# Required work
Could you copy each line of the listing below that has the word "Πανελλήνιο"?
□ □ □ □ □
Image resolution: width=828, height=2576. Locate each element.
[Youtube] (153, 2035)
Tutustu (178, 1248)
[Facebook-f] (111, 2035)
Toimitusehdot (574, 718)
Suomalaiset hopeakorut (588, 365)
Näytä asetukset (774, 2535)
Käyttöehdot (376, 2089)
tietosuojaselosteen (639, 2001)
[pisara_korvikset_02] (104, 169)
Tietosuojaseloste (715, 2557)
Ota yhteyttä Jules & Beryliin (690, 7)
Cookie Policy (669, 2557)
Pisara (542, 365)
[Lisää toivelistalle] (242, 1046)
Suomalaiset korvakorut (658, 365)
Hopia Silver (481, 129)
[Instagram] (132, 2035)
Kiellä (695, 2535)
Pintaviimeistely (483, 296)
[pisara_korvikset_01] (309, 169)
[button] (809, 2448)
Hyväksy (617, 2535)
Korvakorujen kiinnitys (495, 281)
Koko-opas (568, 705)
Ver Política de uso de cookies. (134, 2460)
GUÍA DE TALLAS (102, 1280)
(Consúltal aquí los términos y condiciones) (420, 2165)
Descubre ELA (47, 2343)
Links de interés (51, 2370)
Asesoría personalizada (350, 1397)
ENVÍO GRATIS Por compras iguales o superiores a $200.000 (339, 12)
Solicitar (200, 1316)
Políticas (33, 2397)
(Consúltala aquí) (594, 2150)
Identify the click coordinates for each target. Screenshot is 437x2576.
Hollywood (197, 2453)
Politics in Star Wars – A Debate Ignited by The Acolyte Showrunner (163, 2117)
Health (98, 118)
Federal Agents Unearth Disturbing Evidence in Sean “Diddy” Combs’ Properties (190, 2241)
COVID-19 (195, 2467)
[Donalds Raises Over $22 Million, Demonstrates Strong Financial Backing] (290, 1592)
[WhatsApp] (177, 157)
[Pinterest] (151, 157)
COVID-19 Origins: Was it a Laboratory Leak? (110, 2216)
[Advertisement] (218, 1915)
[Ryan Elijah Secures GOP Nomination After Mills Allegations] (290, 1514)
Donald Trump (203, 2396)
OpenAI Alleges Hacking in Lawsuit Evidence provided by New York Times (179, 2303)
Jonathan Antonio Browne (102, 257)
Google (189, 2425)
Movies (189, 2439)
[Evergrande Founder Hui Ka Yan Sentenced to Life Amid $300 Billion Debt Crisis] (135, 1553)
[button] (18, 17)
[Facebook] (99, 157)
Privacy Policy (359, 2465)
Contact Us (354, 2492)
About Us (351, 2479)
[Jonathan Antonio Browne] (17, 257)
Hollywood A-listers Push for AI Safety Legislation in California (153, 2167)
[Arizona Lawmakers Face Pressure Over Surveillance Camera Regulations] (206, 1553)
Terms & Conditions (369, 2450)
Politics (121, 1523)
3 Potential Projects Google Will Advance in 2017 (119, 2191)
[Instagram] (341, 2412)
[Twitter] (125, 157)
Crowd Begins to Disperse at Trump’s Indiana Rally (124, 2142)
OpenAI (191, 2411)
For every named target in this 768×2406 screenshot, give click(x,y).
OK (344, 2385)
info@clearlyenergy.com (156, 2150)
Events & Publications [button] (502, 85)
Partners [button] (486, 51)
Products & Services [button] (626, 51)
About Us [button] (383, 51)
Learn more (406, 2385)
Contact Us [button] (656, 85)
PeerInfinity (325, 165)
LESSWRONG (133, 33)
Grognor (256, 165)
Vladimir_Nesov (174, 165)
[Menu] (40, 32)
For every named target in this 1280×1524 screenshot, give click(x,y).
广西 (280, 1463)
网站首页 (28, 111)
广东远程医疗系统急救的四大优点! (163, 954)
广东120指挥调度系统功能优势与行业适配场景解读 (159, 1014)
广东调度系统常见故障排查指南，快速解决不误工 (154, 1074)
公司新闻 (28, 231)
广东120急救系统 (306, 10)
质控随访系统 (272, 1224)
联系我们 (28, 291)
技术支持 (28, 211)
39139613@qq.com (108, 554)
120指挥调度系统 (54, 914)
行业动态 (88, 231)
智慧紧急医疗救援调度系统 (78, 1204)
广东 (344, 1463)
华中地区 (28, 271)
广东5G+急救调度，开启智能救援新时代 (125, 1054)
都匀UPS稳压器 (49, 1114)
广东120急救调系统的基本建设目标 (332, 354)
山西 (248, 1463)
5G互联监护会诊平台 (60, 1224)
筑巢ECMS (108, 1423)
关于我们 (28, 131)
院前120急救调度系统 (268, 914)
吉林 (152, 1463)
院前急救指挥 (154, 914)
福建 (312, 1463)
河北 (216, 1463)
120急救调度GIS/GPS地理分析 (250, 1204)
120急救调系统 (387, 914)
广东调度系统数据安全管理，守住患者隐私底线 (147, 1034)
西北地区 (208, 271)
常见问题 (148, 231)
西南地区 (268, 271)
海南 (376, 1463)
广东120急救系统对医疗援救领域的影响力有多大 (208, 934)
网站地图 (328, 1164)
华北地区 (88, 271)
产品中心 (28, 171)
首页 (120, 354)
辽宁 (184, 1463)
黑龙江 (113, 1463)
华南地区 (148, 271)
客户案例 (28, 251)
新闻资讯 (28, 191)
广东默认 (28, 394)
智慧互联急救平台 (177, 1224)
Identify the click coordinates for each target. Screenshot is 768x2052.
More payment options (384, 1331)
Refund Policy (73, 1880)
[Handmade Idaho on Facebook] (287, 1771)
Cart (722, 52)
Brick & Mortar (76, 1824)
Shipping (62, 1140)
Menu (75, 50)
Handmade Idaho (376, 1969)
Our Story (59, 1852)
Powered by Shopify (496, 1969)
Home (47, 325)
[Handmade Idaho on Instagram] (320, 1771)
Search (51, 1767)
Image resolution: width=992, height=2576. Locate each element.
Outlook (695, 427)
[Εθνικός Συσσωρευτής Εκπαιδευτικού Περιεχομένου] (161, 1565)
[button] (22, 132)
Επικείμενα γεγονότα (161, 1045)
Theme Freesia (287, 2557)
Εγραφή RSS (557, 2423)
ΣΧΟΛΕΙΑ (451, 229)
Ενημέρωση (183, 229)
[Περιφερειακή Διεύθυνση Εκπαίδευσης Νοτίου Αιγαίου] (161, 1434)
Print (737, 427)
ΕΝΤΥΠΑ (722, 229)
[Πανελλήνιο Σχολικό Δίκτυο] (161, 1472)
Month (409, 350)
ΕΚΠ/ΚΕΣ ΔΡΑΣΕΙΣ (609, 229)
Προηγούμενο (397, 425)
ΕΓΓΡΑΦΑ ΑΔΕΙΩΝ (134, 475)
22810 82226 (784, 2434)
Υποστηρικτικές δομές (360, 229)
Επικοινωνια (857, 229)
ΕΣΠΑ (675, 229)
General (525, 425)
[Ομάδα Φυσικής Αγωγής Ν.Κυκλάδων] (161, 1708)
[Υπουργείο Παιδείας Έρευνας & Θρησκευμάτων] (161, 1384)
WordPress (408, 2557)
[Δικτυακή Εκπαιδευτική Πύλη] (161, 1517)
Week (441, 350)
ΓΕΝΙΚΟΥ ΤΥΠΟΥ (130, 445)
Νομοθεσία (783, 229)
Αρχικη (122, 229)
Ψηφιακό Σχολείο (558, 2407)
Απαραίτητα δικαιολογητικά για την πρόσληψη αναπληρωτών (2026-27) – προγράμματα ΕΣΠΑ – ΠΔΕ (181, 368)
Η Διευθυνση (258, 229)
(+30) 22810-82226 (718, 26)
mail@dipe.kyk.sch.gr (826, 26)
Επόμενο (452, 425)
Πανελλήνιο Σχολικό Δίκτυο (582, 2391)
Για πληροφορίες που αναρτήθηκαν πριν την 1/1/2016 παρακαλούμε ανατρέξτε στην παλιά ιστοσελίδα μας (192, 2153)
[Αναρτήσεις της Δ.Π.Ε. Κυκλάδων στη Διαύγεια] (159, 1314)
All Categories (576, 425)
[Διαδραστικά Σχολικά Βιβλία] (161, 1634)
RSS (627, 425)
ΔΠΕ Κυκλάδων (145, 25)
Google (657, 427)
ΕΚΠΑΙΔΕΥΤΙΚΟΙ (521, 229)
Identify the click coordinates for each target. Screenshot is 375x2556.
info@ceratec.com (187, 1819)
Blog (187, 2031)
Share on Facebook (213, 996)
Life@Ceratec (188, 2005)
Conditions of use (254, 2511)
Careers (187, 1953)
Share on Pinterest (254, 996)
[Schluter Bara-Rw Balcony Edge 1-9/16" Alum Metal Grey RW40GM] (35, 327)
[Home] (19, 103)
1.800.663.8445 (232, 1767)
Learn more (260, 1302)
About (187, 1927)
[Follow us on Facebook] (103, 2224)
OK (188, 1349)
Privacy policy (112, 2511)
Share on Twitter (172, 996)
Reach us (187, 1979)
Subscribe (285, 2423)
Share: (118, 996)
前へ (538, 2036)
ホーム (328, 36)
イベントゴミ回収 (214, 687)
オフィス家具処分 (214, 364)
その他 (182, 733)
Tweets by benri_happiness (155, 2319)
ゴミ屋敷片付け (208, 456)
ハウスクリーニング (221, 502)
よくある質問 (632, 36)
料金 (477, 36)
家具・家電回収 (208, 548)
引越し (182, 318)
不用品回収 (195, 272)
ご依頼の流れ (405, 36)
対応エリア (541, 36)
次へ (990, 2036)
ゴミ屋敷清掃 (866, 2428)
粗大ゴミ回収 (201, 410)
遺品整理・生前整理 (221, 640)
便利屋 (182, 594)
□ □ □ □ □
# Your solution
[Πανελλήνιο Σχολικό Δίκτυο] (161, 1472)
Πανελλήνιο Σχολικό Δίκτυο (582, 2391)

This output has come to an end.